Hmm, naively the anchoring bias from having many very low-probability examples would be larger than the anchoring bias from using odds vs probabilities.
Happy to make a small bet here in case FRI or others run followup studies.
I would expect the effect to persist even with minimal examples. In everyday life when, we encounter probability in terms of odds, it’s in the context of low probabilities ( like the chances of winning the lottery being 1 in a million), whereas when we encounter percentage probabilities it’s usually regarding events in the 5-95% probability range, like whether one party will win an election.
Just intuitively, saying there is a 0.1% chance of extinction feels like a “low” estimate, whereas saying there is a 1 in a thousand chance of extinction feels like a high estimate, even though they both refer to the exact same probability. I think there a subset of people who want to say “AI extinction is possible, but extremely unlikely”, and are expressing this opinion with wildly different numbers depending on whether asked in terms of odds or percentages.
Yeah this is plausible but my intuitions go the other way. Would be interested in a replication that looks like
50% Probability a flip of a fair coin will be Tails
0.0003%: Lifetime probability of dying from lightning
0.00001%: Probability a random newborn becomes a U.S. president
vs
1 in 2: Probability a flip of a fair coin will be Tails
1 in 6: Probability a fair die will land on 5
1 in 9: Probability that in a room with 10 people, 2 of them have the same birthday.
1 in 14: Probability a randomly selected adult in America self-identifies as lesbian, gay, bisexual, or transgender
1 in 100: lifetime risk of dying from a car accident
I would also find this experiment interesting!
(I’m an FRI employee, but responding here in my personal capacity.)
Yeah, in general we thought about various types of framing effects a lot in designing the tournament, but this was one we hadn’t devoted much time to. I think we were all pretty surprised by the magnitude of the effect in the public survey.

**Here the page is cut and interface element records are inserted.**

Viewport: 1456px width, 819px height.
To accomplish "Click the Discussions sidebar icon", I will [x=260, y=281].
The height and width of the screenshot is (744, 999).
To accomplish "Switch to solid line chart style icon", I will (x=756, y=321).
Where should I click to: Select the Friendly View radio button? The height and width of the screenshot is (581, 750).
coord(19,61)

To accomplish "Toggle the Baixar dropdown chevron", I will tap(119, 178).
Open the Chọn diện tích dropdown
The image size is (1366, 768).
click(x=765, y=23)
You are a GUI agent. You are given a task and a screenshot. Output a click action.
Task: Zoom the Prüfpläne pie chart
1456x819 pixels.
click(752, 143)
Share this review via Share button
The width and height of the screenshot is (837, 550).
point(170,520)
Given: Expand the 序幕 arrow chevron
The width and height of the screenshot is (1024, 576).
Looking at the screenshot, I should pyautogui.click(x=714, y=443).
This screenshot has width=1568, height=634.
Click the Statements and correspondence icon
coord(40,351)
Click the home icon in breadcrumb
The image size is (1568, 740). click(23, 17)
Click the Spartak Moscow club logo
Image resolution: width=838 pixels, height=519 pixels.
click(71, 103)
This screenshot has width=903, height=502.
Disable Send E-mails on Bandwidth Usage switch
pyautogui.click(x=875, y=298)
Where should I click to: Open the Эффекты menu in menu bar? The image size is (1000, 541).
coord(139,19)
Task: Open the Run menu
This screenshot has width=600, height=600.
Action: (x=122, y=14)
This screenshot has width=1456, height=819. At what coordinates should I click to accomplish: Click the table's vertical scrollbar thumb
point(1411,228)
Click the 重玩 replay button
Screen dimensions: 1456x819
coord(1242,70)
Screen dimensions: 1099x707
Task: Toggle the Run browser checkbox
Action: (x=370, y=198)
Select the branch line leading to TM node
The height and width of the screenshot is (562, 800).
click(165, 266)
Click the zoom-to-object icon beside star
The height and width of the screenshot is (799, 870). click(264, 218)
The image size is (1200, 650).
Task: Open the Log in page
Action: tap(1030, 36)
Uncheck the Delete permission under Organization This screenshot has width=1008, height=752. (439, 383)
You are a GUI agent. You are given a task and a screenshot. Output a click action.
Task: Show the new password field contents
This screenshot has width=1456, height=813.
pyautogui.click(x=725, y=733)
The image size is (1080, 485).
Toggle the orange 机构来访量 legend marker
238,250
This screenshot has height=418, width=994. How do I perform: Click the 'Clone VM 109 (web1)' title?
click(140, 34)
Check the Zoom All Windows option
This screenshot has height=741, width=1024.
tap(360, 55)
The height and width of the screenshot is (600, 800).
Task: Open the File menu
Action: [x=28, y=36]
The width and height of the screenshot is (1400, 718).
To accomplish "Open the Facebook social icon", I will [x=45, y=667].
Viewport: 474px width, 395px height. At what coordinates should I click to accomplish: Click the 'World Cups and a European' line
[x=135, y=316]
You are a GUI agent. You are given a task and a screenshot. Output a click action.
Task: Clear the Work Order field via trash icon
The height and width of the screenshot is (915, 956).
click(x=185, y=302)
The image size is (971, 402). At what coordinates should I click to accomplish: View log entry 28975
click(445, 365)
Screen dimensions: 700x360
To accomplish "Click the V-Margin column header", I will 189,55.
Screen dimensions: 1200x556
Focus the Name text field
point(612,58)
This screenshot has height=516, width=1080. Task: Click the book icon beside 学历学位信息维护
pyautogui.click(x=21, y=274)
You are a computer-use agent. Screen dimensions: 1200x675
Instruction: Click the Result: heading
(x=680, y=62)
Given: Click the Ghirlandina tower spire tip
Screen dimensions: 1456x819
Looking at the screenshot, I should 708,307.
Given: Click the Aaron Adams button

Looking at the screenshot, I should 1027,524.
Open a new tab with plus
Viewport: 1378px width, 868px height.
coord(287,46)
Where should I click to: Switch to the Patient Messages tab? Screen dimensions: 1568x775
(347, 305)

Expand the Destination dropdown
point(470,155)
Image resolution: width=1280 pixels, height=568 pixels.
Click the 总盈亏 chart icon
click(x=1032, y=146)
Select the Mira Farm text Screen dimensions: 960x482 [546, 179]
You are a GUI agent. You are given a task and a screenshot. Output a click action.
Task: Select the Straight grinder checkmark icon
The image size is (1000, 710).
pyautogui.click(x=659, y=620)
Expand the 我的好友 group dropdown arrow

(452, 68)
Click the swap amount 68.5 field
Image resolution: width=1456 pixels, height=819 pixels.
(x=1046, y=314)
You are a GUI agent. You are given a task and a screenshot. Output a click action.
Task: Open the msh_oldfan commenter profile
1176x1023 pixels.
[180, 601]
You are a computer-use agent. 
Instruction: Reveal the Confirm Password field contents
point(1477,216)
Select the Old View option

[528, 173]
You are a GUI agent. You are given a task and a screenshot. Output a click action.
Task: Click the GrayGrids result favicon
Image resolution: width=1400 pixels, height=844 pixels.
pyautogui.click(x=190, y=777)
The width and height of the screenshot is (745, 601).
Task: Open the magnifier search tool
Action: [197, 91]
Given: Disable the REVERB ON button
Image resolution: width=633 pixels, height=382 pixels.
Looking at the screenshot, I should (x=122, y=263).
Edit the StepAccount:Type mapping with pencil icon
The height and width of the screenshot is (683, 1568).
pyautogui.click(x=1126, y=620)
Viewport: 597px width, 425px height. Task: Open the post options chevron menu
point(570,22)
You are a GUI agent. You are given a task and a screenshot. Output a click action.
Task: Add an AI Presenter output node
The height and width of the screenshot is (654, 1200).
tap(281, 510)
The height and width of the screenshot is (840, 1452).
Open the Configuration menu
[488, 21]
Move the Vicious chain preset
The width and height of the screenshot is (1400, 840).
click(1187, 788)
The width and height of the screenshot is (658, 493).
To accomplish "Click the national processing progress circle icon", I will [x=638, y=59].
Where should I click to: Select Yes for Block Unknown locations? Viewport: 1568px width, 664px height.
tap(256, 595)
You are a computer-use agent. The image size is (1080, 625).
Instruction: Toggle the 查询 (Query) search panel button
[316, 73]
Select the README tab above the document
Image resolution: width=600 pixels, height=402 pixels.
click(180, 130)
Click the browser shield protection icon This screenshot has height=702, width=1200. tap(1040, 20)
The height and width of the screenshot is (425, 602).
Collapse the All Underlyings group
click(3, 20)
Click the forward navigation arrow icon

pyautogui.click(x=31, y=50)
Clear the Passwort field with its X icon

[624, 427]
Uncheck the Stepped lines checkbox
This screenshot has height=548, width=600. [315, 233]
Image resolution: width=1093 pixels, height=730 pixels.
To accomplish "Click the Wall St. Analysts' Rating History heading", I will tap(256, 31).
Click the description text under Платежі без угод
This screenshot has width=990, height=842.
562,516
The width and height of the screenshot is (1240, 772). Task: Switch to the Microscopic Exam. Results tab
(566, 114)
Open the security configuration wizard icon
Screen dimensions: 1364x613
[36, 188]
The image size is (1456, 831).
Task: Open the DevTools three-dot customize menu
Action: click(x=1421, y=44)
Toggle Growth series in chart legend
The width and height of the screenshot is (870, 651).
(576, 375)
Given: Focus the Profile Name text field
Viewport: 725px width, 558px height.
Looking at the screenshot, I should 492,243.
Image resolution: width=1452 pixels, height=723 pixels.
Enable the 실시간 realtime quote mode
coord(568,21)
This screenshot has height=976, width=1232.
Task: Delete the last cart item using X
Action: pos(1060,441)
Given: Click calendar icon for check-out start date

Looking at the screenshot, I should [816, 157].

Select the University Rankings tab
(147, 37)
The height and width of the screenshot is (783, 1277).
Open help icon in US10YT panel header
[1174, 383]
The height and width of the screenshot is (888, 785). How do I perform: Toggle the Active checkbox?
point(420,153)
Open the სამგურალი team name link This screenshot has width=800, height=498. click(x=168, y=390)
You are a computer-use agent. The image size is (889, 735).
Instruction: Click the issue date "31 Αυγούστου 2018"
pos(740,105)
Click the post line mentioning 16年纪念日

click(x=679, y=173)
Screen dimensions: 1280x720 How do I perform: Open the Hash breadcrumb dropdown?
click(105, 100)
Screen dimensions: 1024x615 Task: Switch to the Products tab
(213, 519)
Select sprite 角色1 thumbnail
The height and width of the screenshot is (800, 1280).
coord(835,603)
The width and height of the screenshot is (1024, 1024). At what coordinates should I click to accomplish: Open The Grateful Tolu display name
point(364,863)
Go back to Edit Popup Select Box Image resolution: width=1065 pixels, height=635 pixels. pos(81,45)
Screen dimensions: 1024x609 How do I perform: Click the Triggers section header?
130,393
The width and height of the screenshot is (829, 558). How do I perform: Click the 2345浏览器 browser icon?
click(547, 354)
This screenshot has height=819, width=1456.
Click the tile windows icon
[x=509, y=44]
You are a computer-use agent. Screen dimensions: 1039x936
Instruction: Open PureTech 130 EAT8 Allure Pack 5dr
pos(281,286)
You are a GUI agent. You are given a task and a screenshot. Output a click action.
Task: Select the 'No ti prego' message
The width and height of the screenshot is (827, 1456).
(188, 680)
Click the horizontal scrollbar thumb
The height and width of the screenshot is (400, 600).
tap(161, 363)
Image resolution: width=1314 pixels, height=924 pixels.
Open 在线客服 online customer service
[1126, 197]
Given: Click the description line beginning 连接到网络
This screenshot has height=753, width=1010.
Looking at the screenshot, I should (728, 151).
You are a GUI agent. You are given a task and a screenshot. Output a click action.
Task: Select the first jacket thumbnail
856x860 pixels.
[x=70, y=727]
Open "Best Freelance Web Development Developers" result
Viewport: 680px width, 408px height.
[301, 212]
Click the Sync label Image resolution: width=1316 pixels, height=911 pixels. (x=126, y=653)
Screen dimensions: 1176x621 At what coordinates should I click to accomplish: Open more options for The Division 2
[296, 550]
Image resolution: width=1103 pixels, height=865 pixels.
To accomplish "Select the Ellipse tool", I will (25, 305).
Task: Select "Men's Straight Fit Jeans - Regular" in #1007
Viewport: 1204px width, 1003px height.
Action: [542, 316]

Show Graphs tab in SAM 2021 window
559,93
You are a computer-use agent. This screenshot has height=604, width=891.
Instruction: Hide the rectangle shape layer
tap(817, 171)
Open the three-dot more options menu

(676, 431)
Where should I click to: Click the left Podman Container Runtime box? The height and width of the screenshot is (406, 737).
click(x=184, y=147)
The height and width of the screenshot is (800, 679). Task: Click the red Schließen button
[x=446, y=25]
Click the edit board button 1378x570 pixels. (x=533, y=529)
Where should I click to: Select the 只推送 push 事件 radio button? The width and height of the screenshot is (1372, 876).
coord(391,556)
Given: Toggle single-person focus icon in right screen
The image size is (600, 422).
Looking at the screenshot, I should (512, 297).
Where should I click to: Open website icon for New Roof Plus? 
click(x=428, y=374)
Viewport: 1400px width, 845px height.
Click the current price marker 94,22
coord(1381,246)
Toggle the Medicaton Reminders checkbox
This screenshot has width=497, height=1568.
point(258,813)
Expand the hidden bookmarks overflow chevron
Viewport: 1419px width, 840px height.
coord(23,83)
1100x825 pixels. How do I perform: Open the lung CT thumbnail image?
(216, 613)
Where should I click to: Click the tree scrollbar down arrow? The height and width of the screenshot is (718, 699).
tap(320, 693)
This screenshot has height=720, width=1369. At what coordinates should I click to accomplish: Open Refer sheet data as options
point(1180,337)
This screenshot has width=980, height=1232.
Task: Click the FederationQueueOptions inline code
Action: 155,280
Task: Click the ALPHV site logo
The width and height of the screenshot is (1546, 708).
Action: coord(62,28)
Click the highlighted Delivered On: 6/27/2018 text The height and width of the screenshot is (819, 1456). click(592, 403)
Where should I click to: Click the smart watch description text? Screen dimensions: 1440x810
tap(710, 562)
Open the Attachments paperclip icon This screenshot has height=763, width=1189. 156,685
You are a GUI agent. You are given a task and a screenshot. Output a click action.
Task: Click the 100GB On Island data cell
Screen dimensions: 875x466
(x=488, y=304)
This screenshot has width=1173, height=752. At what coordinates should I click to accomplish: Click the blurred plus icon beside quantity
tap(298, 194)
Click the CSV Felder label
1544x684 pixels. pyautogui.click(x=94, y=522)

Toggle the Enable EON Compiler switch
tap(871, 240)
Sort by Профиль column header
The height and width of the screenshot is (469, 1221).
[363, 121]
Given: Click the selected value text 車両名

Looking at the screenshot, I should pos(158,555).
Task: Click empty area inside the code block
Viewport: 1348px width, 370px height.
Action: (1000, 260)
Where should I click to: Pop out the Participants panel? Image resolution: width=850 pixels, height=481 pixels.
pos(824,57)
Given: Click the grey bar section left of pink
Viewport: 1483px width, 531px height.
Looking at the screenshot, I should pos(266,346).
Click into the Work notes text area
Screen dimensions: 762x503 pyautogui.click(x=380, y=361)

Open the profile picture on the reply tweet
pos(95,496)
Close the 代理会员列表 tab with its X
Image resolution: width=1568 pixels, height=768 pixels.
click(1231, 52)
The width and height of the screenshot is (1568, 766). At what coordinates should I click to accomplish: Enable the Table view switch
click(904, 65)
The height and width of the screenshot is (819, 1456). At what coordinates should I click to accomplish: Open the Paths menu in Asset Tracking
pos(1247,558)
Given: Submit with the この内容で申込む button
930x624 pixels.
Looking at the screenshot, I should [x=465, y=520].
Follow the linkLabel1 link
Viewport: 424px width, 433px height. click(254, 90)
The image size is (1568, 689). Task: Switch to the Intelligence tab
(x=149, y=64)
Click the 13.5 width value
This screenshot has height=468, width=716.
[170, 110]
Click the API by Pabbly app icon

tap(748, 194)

Personally, I think this likely affected our normal tournament participants less than it did members of the public. Our “expert” sample mostly had considered pre-existing views on the topics, so there was less room for the elicitation of their probabilities to affect things. And superforecasters should be more fluent in probabilistic reasoning than educated members of the public, so should be less caught out by probability vs. odds.
In any case, forecasting low probabilities is very little studied, and an FRI project to remedy that is currently underway.
I agree, in that I predict that the effect would be lessened for experts and lessened still more for superforecasters.
However, that doesn’t tell us how much less. A six order of magnitude discrepancy leaves a lot of room! If switching to odds only dropped superforecasters by three orders of magnitude and experts by four orders of magnitude, everything you said above would be true, but it would still make a massive difference to risk estimates. The people in EA may already have a (P|Doom) before going in, but everyone else won’t. Being an AI expert does not make one immune to anchoring bias.
I think it’s very important to follow up on this for domain experts. I often see “median AI expert thinks thinks there is 2% chance AI x-risk” used as evidence to take AI risk seriously, but is there an alternate universe where the factoid is “median AI expert thinks there is 1 in 50,000 odds of AI x-risk” ? We really need to find out.